Some people are unsure when to use "which" compared to "that;" however, they can make the correct choice if they understand restrictive and nonrestrictive clauses.
Oftentimes, writers from custom paper writing service, as well as speakers, incorrectly choose “which” when the correct choice is “that,” or vice versa; but they can avoid making this common mistake by learning the role adjectives play within sentences and the difference between restrictive and nonrestrictive adjective phrases and clauses.

The Role of Adjectives in the English Language
Adjectives describe and/or modify nouns or pronouns by answering certain questions:

Which one?
How many?
What kind?

Adjectives also include the articles “the,” “a,” and “an,” which point to specific nouns, “the” to those beginning with consonants, “a” and “an” to those beginning with vowels.

Walking into the garage at night, Tom thought he smelled gas.
Since the light bulb had blown, Tom lit a match so he could see.
What followed was quite an explosion.

Adjective Clauses and Phrases in the English Language
Not only individual words act as adjectives but also phrases and clauses. For example, look at the following sentences:

Tom is tall and muscular. (Tall, muscular = predicate adjectives modifying “Tom”)
A short, thin woman, Sue is Tom’s polar opposite. (Short, thin = adjectives modifying “woman”)
Tom wants to buy the TV on sale at Wal-Mart. (On sale at Wal-Mart = adjectival prepositional phrase, telling which TV Tom wants to buy)
The TV that Tom wants to buy is on sale this week at Wal-Mart. (That Tom wants to buy = adjective clause, also telling which TV Tom wants to buy)
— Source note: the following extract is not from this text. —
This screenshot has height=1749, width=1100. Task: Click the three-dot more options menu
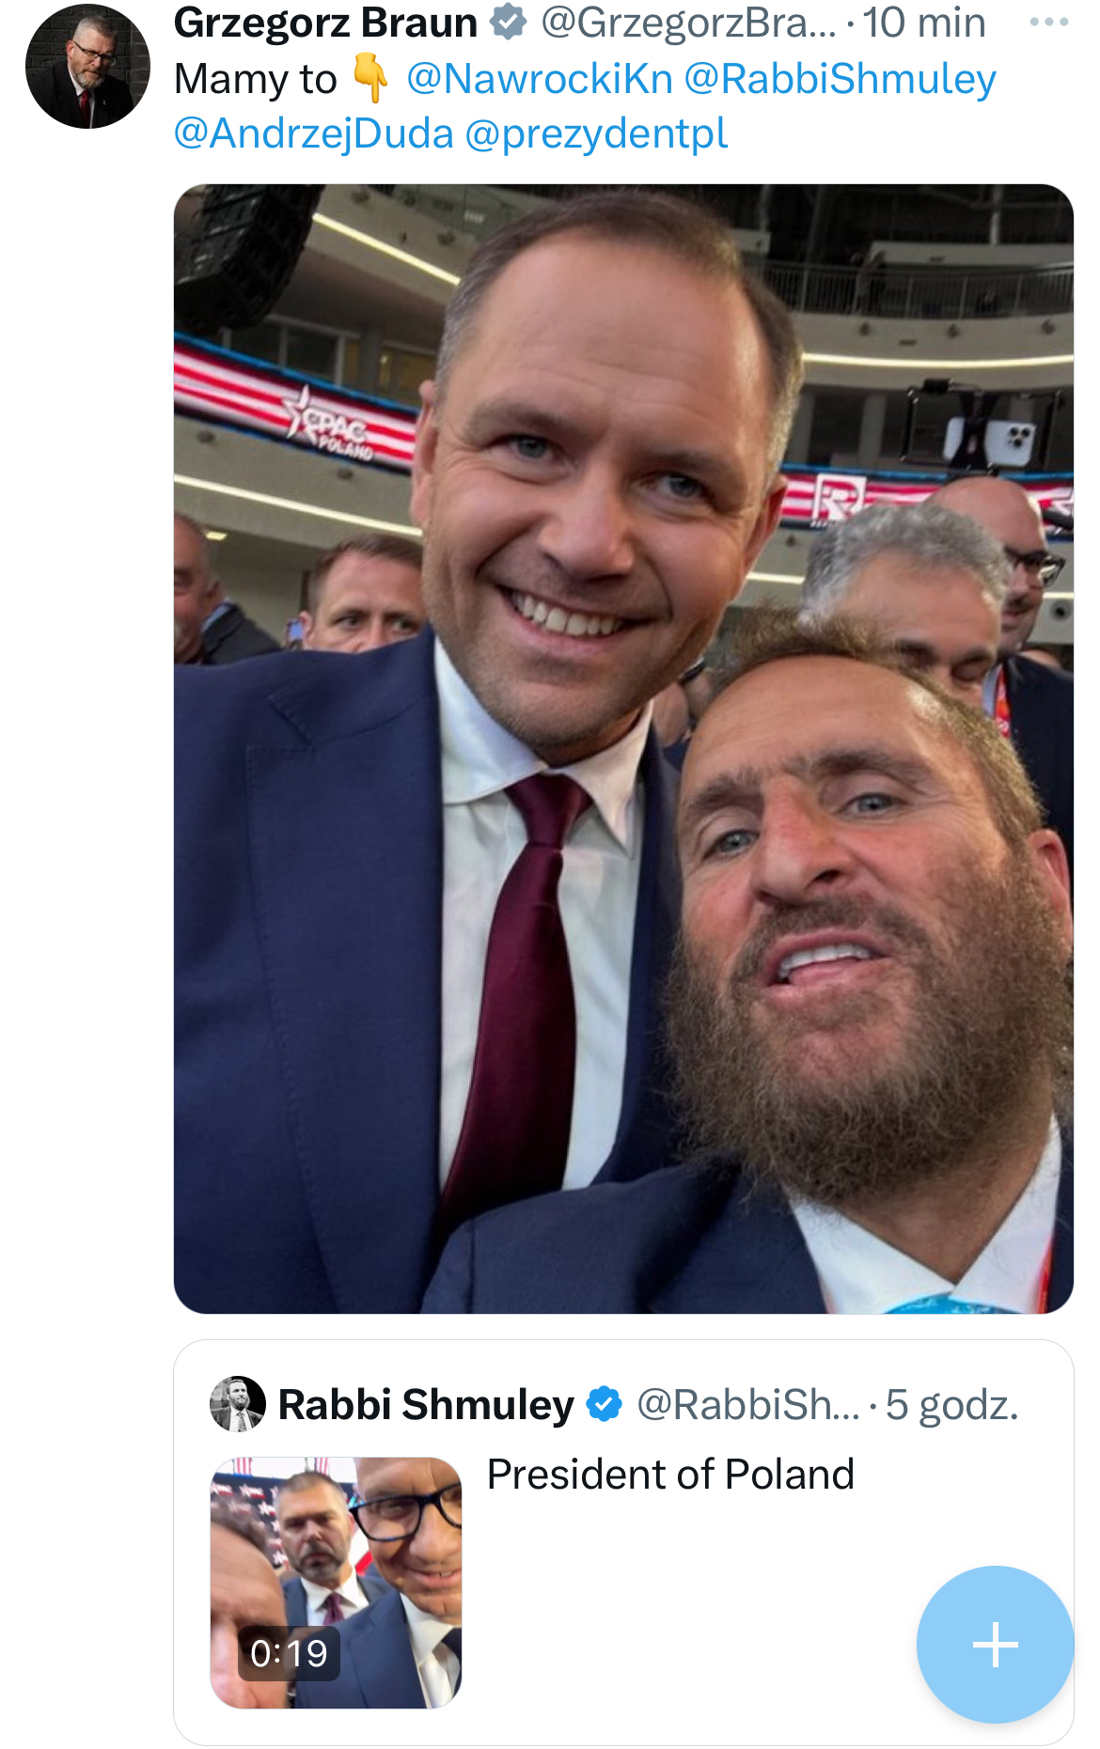point(1048,23)
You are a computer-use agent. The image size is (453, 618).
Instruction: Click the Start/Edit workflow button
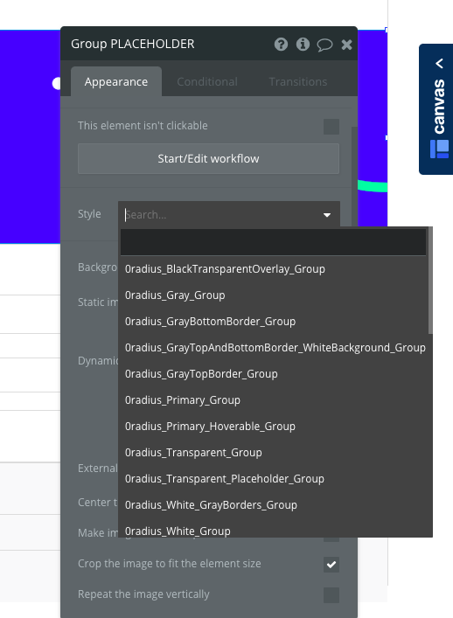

Note: Phrases are groups of words that add meaning to sentences, but unlike clauses, they do not contain subjects and verbs.

Nonrestrictive Adjective Clauses and Phrases in English
According to a note in Write My Paper for Me cheap service, adjective clauses and phrases can be either nonrestrictive or restrictive. They are nonrestrictive when used simply to describe a noun or pronoun, and nonrestrictive clauses and phrases can be omitted without detracting from the meaning of the sentence, for example:

Tom would like to purchase a surround-sound Dolby system, which he sees as a necessity in any home, but Sue said they couldn’t afford one and nixed the idea.
The adjective clause (in italics) in the sentence above is merely additional information that could be omitted without changing the meaning of the sentence.

Here is another example:

Tom thought his latest novel, an adventure tale about vampires, would be an instant success.
The adjectival appositive phrase (in italics) in the above sentence is merely additional information that the writer is sharing, not essential to the meaning of the sentence, and, therefore, set off with commas.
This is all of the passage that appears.